About this exercise:
Extract verbatim every line from the one containing "Given: Click G4 number 99189" to the final line of the records below, inclusive, and exclude all pictures.

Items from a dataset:
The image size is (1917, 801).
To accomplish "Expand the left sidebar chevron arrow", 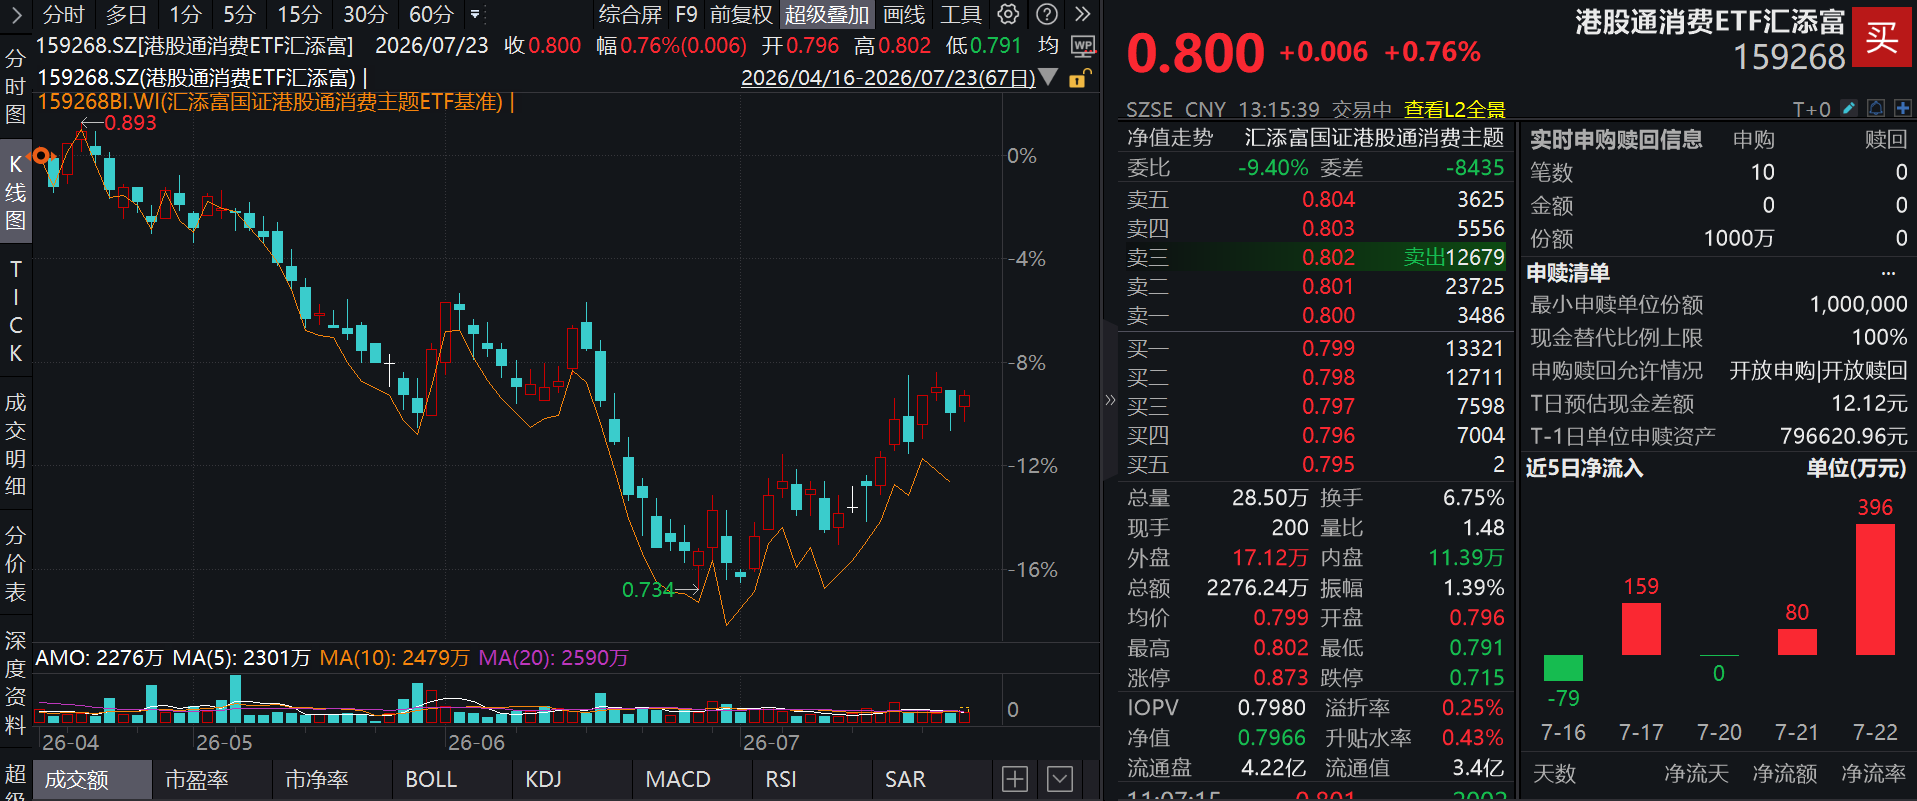I will click(16, 15).
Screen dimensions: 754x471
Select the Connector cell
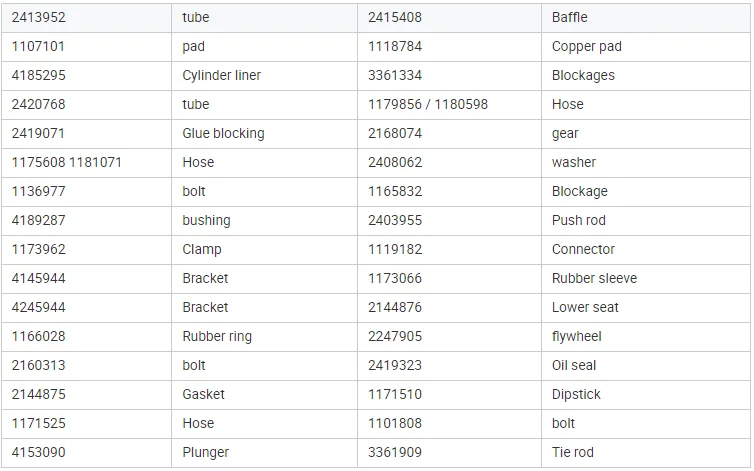pos(584,249)
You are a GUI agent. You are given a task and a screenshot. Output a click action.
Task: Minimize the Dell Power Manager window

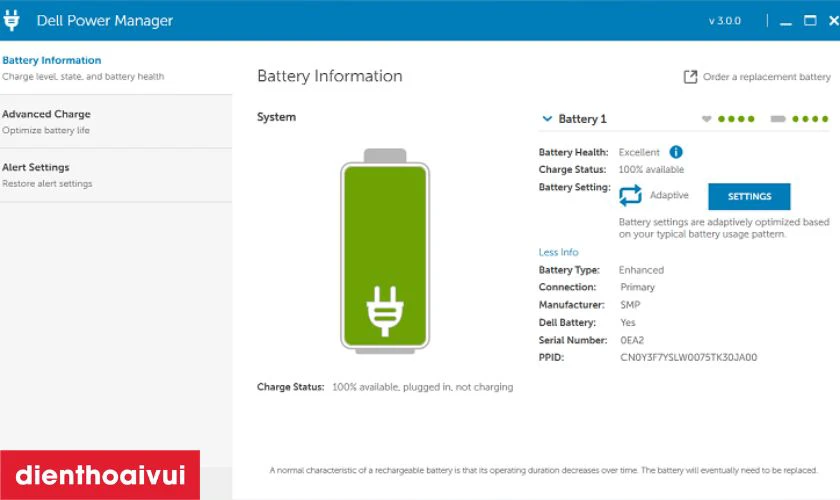coord(785,21)
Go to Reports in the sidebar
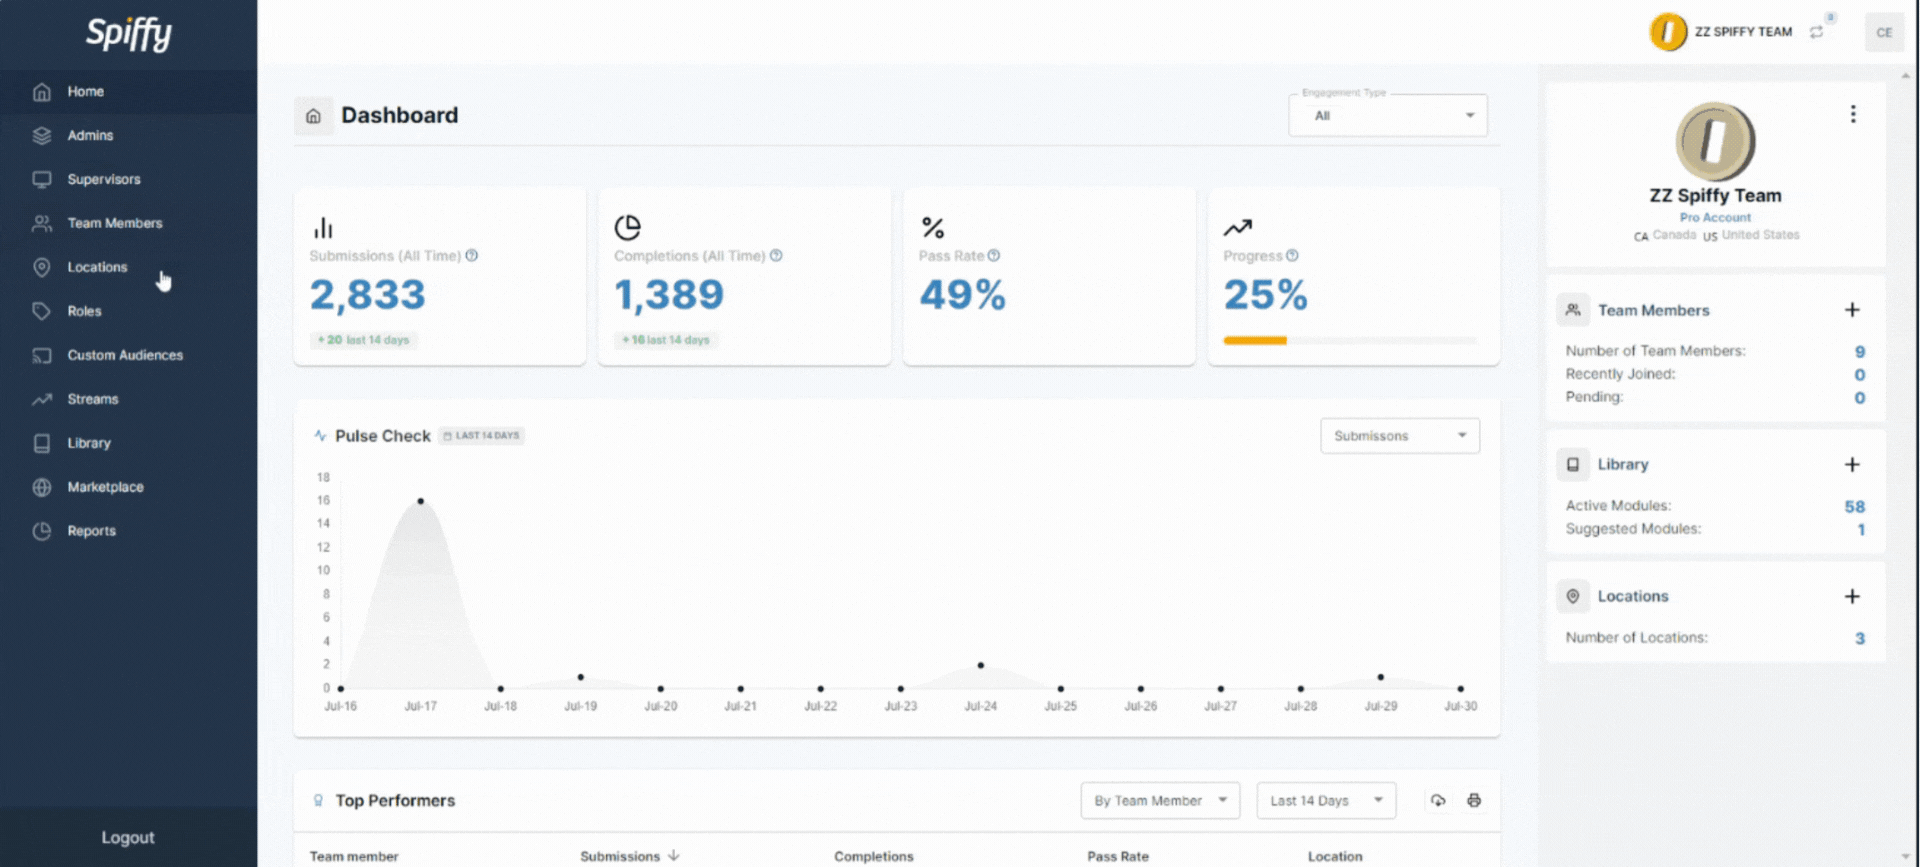Screen dimensions: 1920x867 click(x=91, y=531)
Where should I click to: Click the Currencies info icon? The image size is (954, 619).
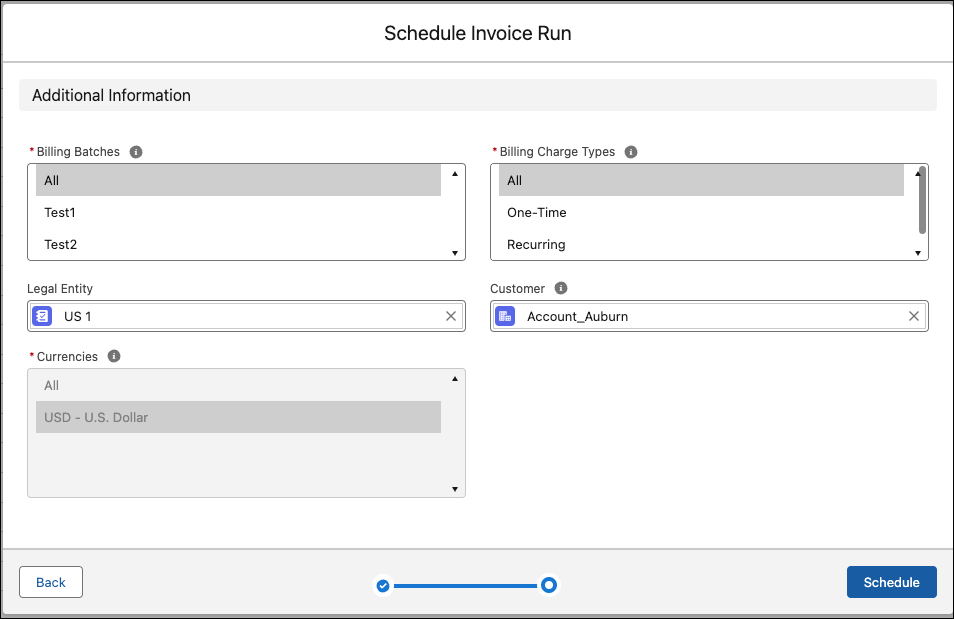[x=114, y=356]
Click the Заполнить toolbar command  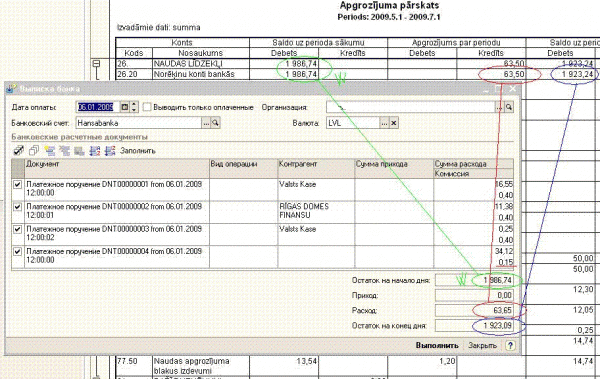click(138, 151)
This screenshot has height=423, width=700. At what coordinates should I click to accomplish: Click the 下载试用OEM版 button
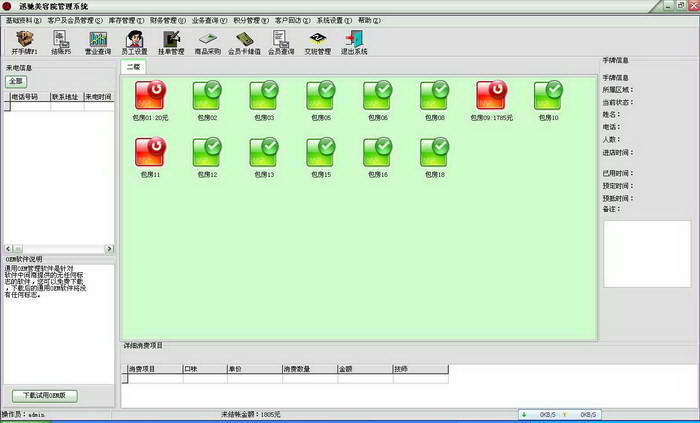pyautogui.click(x=44, y=396)
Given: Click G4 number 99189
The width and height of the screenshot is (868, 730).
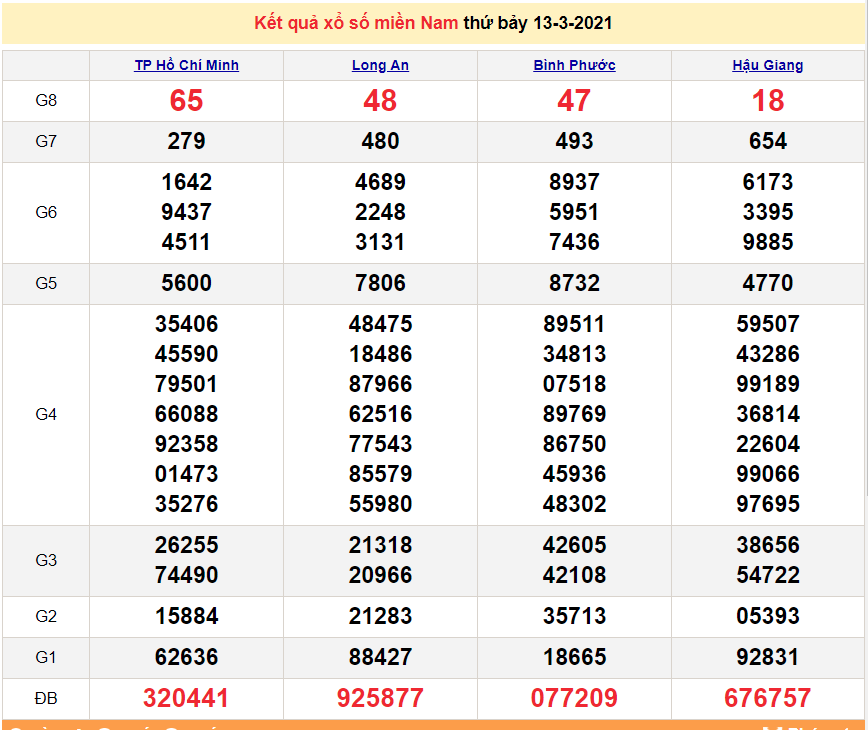Looking at the screenshot, I should click(767, 384).
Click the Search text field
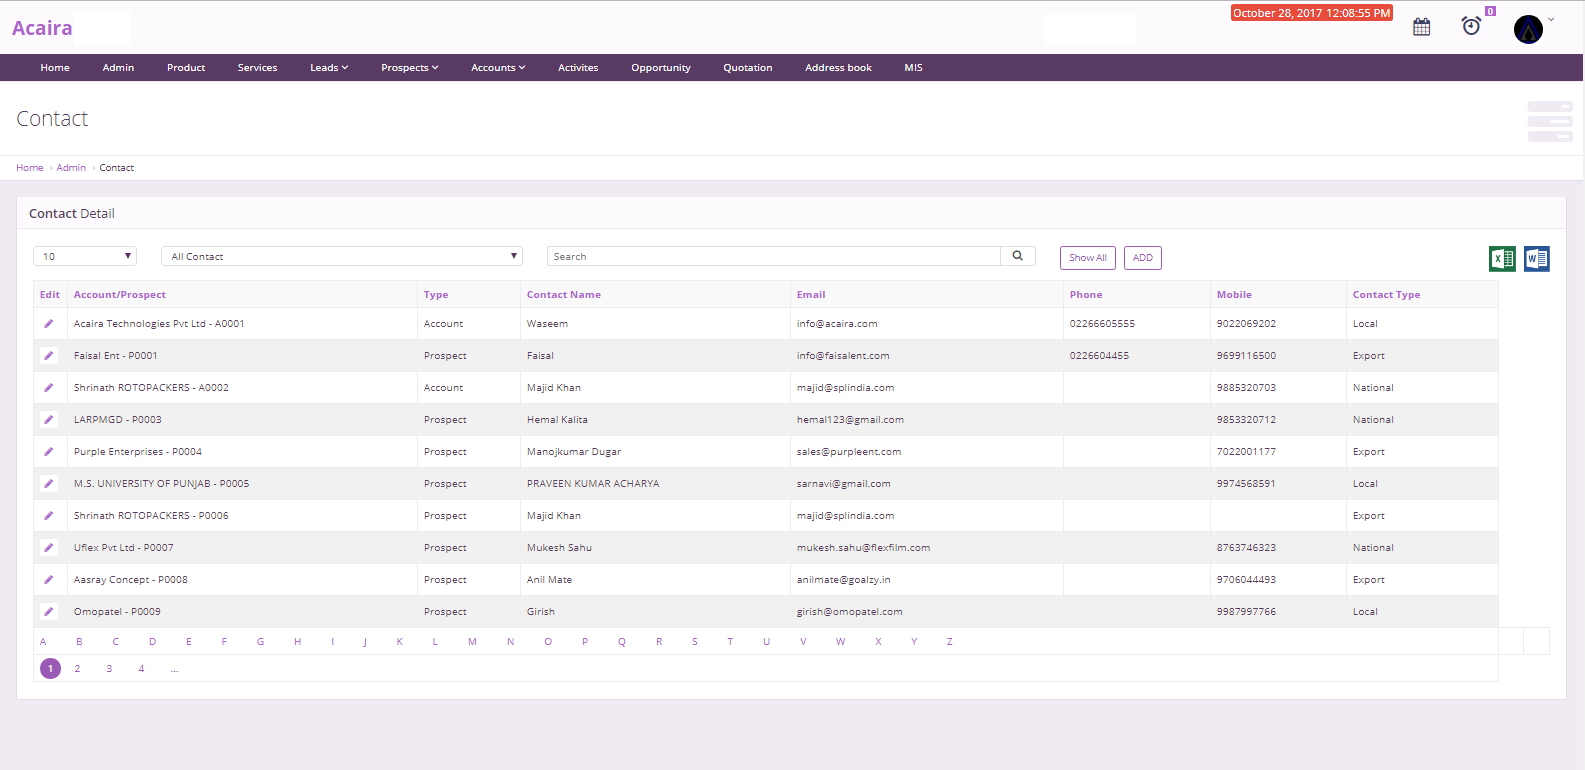Image resolution: width=1585 pixels, height=770 pixels. point(773,257)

Task answer:
Given: Click G4 number 99189
The width and height of the screenshot is (868, 730).
Looking at the screenshot, I should click(767, 384).
Click the Search text field
Image resolution: width=1585 pixels, height=770 pixels. point(773,257)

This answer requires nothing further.